Nous sommes d'accord avec vous sur un seul point, que vous indiquez au début de l'exposé des motifs : la surpopulation carcérale est l'une des causes qui favorisent la récidive. C'est incontestable, et c'est d'ailleurs pourquoi le texte est frappé d'une certaine incohérence. La réintroduction des peines planchers, certes dans des cas très ciblés et lorsque certains critères sont réunis, suscitera un surcroît de condamnations à la prison et, partant, alimentera la surpopulation carcérale que vous déplorez, elle-même facteur de la récidive.

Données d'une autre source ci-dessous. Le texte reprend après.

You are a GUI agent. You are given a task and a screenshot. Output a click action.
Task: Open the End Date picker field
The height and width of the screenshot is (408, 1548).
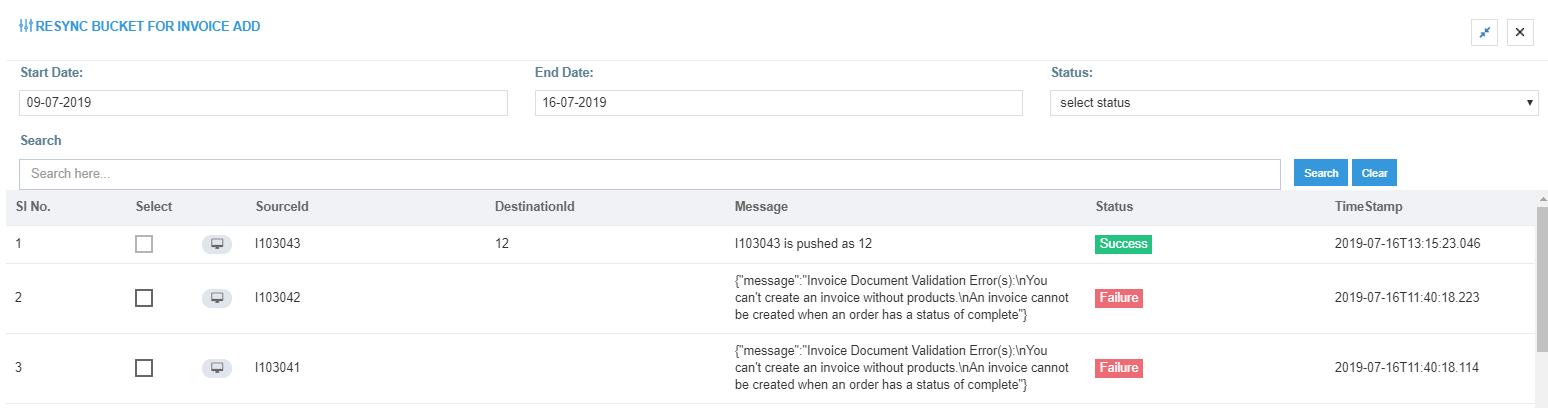tap(778, 103)
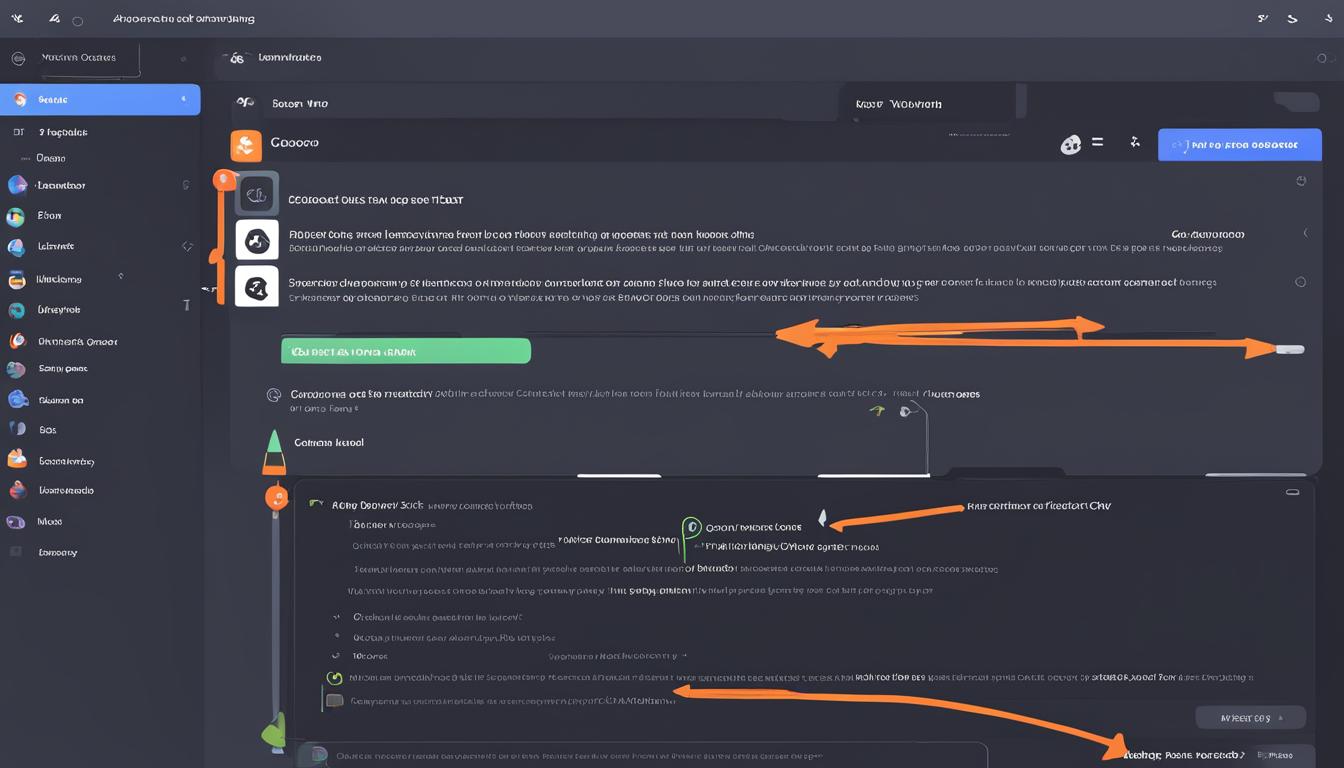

J'ai bien entendu que les peines planchers étaient limitées à certains cas ; toutefois, toutes les études, depuis très longtemps, insistent sur leur inefficacité dans la prévention de la récidive et même sur leurs effets négatifs en la matière. Vous proposez une nouvelle conférence de consensus sur la prévention de la récidive, mais nous savons déjà tout sur le sujet : la conférence de consensus de 2012 a élaboré une bibliographie internationale de 140 pages qui prouve de manière incontestable que, quel que soit le cas, quel que soit le pays, les peines planchers sont inefficaces, et la littérature de ces dix dernières années confirme cette inefficacité. J'ajoute, comme l'a déjà évoqué le garde des sceaux, que la peine plancher est un signe de défiance à l'encontre des magistrats du siège, jugés trop indulgents, et qu'il remet en cause un principe qui figure dans notre droit depuis très longtemps, celui de l'individualisation de la peine. C'était d'ailleurs la sixième conclusion de la précédente conférence de consensus : l'individualisation de la peine, qui prend en compte les conditions du délit ainsi que la personnalité et le parcours du futur condamné, est un point de droit absolument incontestable qu'il nous faut préserver et chérir.